Print each of the lines below verbatim, without altering any character.

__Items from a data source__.
+ + +

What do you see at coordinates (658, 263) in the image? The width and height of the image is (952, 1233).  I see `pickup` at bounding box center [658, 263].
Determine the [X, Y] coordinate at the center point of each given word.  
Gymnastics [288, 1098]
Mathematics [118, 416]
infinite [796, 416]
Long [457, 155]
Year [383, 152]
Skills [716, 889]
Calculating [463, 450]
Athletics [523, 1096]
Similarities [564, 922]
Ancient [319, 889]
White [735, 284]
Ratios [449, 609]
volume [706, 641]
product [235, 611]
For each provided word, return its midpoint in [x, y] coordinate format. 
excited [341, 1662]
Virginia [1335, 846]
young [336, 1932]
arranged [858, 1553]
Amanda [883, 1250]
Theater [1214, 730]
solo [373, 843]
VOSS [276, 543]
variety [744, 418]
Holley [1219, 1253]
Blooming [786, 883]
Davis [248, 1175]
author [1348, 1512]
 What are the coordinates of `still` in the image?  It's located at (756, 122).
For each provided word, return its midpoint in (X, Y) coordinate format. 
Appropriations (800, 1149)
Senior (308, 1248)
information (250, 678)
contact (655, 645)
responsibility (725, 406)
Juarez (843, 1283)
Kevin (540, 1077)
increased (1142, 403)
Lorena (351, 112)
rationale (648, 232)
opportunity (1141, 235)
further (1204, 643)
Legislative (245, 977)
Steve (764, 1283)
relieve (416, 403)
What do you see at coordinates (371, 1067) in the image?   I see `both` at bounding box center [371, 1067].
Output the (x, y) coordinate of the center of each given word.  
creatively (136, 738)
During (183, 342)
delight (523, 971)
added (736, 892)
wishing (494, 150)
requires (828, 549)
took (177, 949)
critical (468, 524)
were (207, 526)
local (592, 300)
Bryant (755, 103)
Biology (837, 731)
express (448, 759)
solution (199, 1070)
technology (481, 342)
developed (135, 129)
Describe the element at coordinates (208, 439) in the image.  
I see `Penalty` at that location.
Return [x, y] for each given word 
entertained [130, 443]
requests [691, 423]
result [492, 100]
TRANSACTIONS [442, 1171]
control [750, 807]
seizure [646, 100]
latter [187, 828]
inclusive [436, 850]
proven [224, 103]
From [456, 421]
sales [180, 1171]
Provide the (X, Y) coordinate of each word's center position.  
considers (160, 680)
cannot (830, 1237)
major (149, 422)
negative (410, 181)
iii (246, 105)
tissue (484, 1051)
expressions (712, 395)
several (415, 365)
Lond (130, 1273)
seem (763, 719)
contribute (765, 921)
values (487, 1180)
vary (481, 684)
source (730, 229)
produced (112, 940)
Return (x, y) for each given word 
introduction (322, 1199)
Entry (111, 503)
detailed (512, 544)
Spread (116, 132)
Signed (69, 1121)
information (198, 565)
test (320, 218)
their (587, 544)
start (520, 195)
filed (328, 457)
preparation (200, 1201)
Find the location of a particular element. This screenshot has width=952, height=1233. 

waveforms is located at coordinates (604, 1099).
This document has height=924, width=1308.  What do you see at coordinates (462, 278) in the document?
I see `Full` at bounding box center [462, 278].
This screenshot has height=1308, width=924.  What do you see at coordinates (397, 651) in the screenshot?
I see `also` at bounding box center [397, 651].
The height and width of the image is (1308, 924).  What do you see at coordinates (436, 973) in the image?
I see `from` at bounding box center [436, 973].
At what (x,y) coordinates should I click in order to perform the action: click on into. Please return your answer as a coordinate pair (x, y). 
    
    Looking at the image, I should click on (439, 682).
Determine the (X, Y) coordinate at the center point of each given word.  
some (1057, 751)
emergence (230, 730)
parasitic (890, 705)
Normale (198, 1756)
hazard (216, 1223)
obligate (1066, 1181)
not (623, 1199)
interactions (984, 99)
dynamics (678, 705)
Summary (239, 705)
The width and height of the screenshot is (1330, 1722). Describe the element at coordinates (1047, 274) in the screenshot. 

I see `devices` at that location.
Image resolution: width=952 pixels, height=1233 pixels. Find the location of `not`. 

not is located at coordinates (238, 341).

+ + +

__RESPONSE TO THE EXERCISE__.
What do you see at coordinates (658, 263) in the image? The width and height of the image is (952, 1233).  I see `pickup` at bounding box center [658, 263].
Determine the [X, Y] coordinate at the center point of each given word.  
Gymnastics [288, 1098]
Mathematics [118, 416]
infinite [796, 416]
Long [457, 155]
Year [383, 152]
Skills [716, 889]
Calculating [463, 450]
Athletics [523, 1096]
Similarities [564, 922]
Ancient [319, 889]
White [735, 284]
Ratios [449, 609]
volume [706, 641]
product [235, 611]
For each provided word, return its midpoint in [x, y] coordinate format. 
excited [341, 1662]
Virginia [1335, 846]
young [336, 1932]
arranged [858, 1553]
Amanda [883, 1250]
Theater [1214, 730]
solo [373, 843]
VOSS [276, 543]
variety [744, 418]
Holley [1219, 1253]
Blooming [786, 883]
Davis [248, 1175]
author [1348, 1512]
 What are the coordinates of `still` in the image?  It's located at (756, 122).
For each provided word, return its midpoint in (X, Y) coordinate format. 
Appropriations (800, 1149)
Senior (308, 1248)
information (250, 678)
contact (655, 645)
responsibility (725, 406)
Juarez (843, 1283)
Kevin (540, 1077)
increased (1142, 403)
Lorena (351, 112)
rationale (648, 232)
opportunity (1141, 235)
further (1204, 643)
Legislative (245, 977)
Steve (764, 1283)
relieve (416, 403)
What do you see at coordinates (371, 1067) in the image?   I see `both` at bounding box center [371, 1067].
Output the (x, y) coordinate of the center of each given word.  
creatively (136, 738)
During (183, 342)
delight (523, 971)
added (736, 892)
wishing (494, 150)
requires (828, 549)
took (177, 949)
critical (468, 524)
were (207, 526)
local (592, 300)
Bryant (755, 103)
Biology (837, 731)
express (448, 759)
solution (199, 1070)
technology (481, 342)
developed (135, 129)
Describe the element at coordinates (208, 439) in the image.  
I see `Penalty` at that location.
Return [x, y] for each given word 
entertained [130, 443]
requests [691, 423]
result [492, 100]
TRANSACTIONS [442, 1171]
control [750, 807]
seizure [646, 100]
latter [187, 828]
inclusive [436, 850]
proven [224, 103]
From [456, 421]
sales [180, 1171]
Provide the (X, Y) coordinate of each word's center position.  
considers (160, 680)
cannot (830, 1237)
major (149, 422)
negative (410, 181)
iii (246, 105)
tissue (484, 1051)
expressions (712, 395)
several (415, 365)
Lond (130, 1273)
seem (763, 719)
contribute (765, 921)
values (487, 1180)
vary (481, 684)
source (730, 229)
produced (112, 940)
Return (x, y) for each given word 
introduction (322, 1199)
Entry (111, 503)
detailed (512, 544)
Spread (116, 132)
Signed (69, 1121)
information (198, 565)
test (320, 218)
their (587, 544)
start (520, 195)
filed (328, 457)
preparation (200, 1201)
Find the location of a particular element. This screenshot has width=952, height=1233. 

waveforms is located at coordinates (604, 1099).
This document has height=924, width=1308.  What do you see at coordinates (462, 278) in the document?
I see `Full` at bounding box center [462, 278].
This screenshot has height=1308, width=924.  What do you see at coordinates (397, 651) in the screenshot?
I see `also` at bounding box center [397, 651].
The height and width of the image is (1308, 924).  What do you see at coordinates (436, 973) in the image?
I see `from` at bounding box center [436, 973].
At what (x,y) coordinates should I click in order to perform the action: click on into. Please return your answer as a coordinate pair (x, y). 
    
    Looking at the image, I should click on (439, 682).
Determine the (X, Y) coordinate at the center point of each given word.  
some (1057, 751)
emergence (230, 730)
parasitic (890, 705)
Normale (198, 1756)
hazard (216, 1223)
obligate (1066, 1181)
not (623, 1199)
interactions (984, 99)
dynamics (678, 705)
Summary (239, 705)
The width and height of the screenshot is (1330, 1722). Describe the element at coordinates (1047, 274) in the screenshot. 

I see `devices` at that location.
Image resolution: width=952 pixels, height=1233 pixels. Find the location of `not`. 

not is located at coordinates (238, 341).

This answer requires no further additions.